American readers have been fascinated, since their exposure to Japanese culture late in the nineteenth century, with the brief Japanese poem called the hokku or haiku. The seventeen-syllable form is rooted in a Japanese tradition of close observation of nature, of making poetry from subtle suggestion. Infused by its great practitioners with the spirit of Zen Buddhism, the haiku has served as an example of the power of direct observation to the first generation of American modernist poets like Ezra Pound and William Carlos Williams and also as an example of spontaneity and Zen alertness to the new poets of the 1950's.
This definite collection brings together in fresh translations by an American poet the essential poems of the three greatest masters: Matsuo Basho in the seventeenth century; Yosa Buson in the eighteenth century; and Kobayashi Issa in the early nineteenth century.
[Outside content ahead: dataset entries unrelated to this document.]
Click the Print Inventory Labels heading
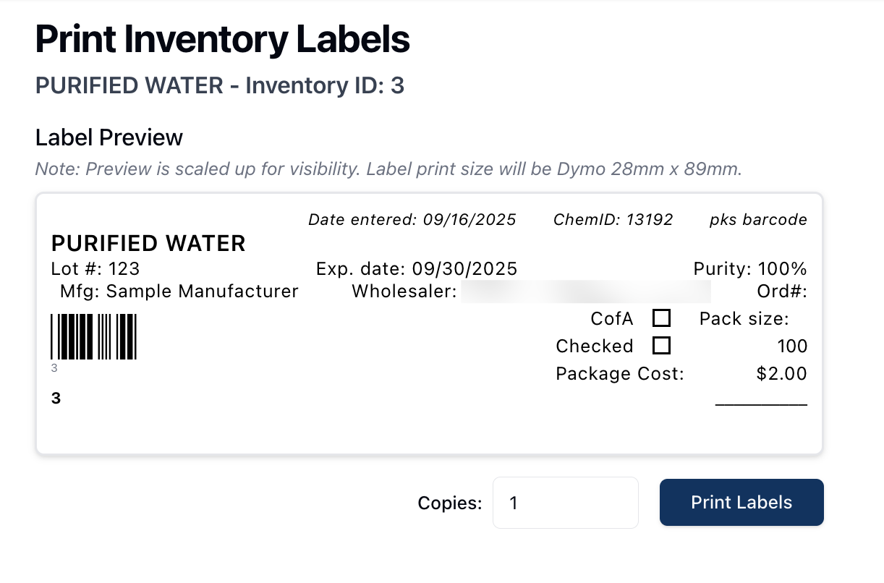222,40
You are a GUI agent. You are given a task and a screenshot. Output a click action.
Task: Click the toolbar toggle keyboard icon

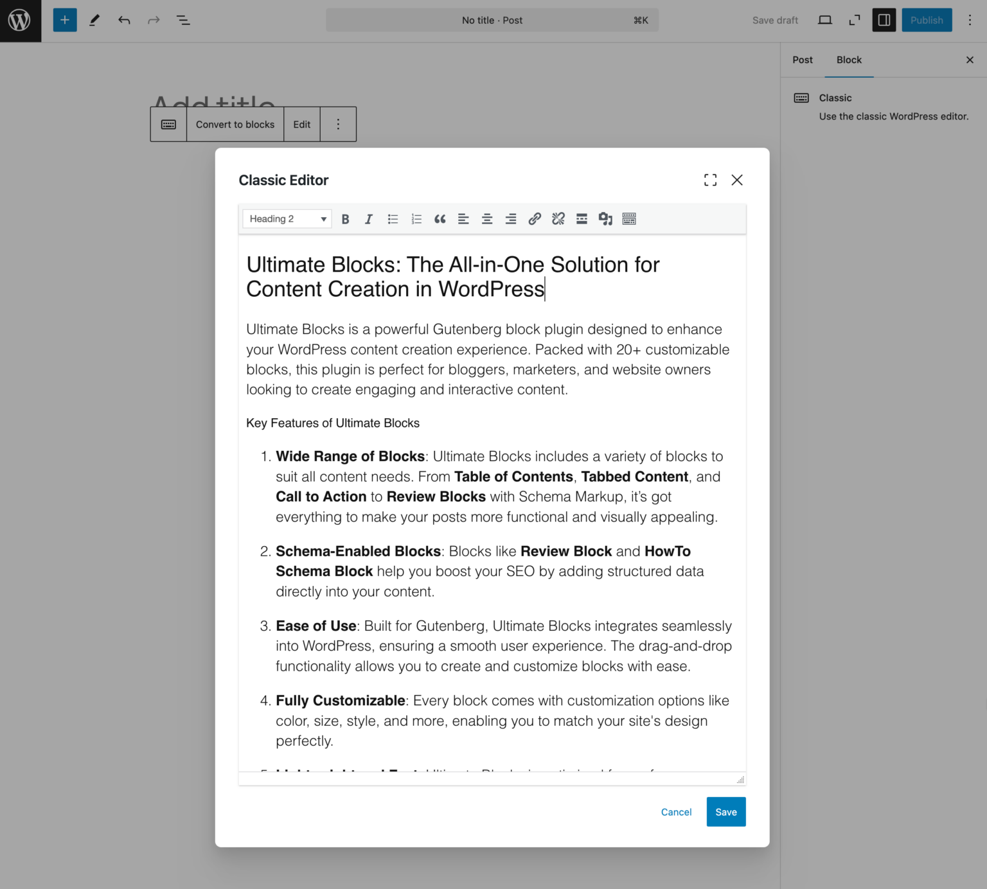(629, 219)
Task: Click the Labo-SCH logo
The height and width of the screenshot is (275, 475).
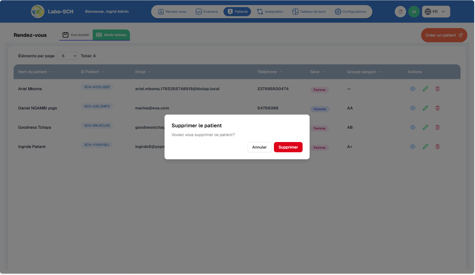Action: click(x=38, y=12)
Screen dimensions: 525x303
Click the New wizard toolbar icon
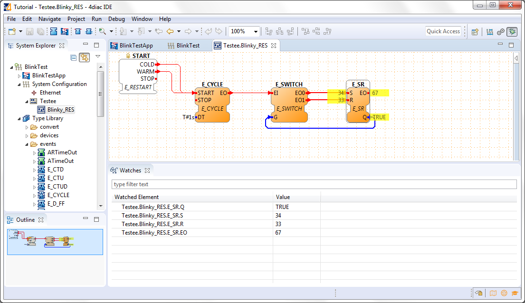point(12,31)
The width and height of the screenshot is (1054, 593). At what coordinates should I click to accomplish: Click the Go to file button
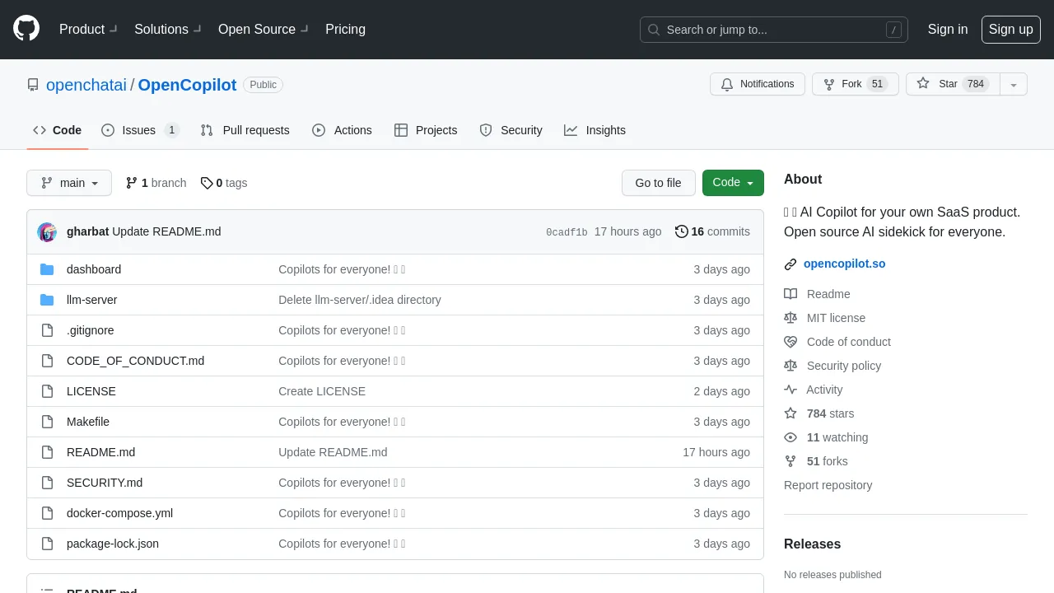click(x=658, y=183)
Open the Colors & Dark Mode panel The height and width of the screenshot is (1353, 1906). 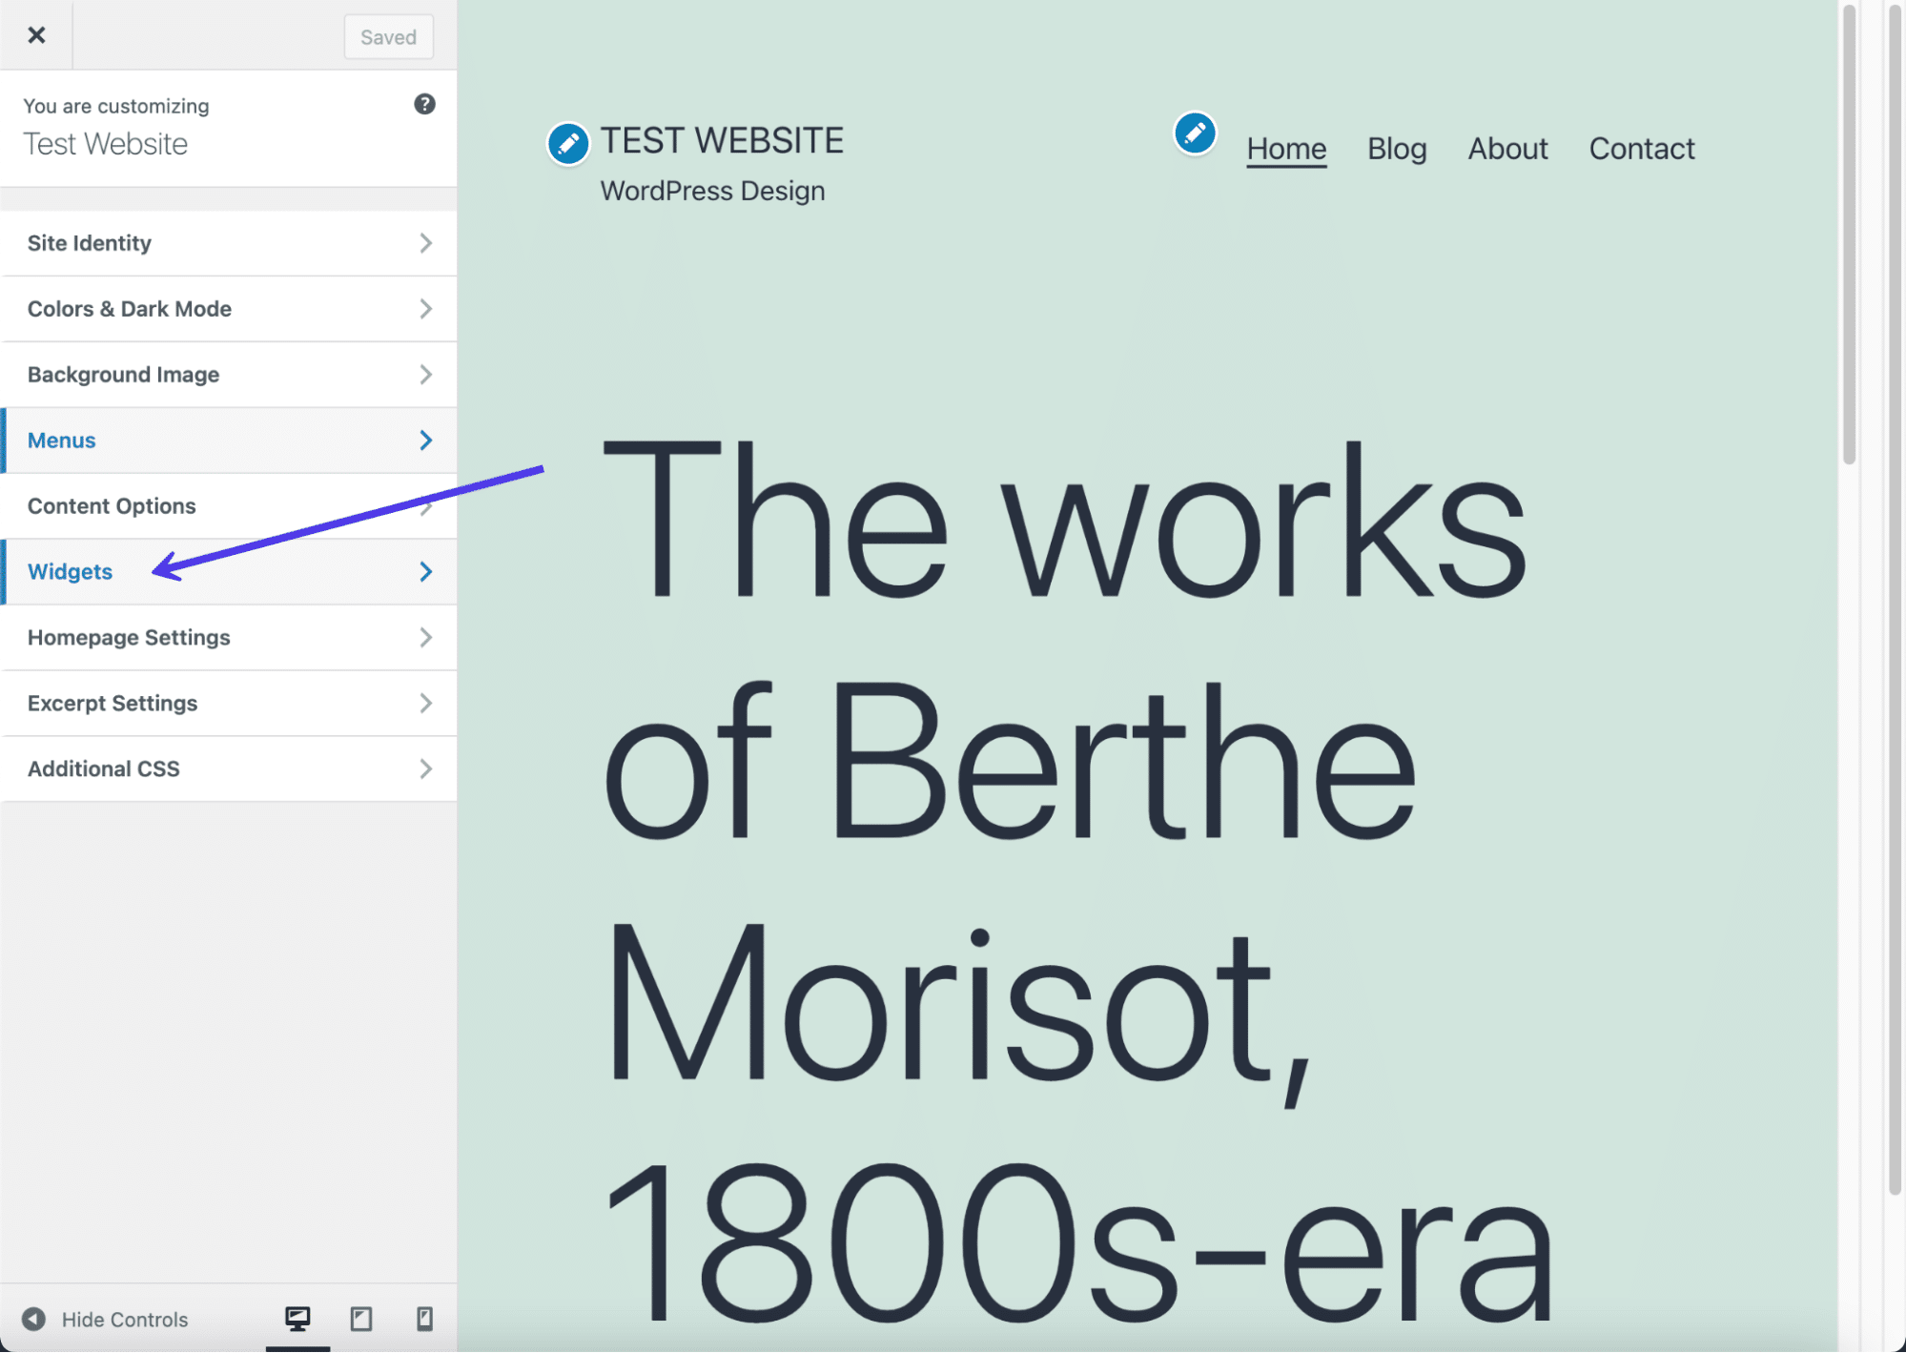(x=227, y=307)
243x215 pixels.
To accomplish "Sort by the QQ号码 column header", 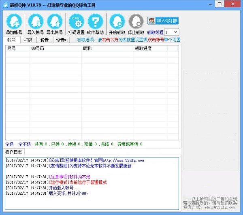I will point(55,48).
Robert Haas has written a lively and informed introduction, provided brief examples by each poet of their work in the halibun, or poetic prose form, and included informal notes to the poems. This is a useful and inspiring addition to The Essential Poets series.
The editor, Robert Hass, United States poet laureate, is the author of several books of poetry including Human Wishes as well as a book of criticism Twentieth Century Pleasures, for which he received The National Book Critics Circle Award. The book is one of the larger series of poetry collections, Essential Poets Series published by Ecco Press.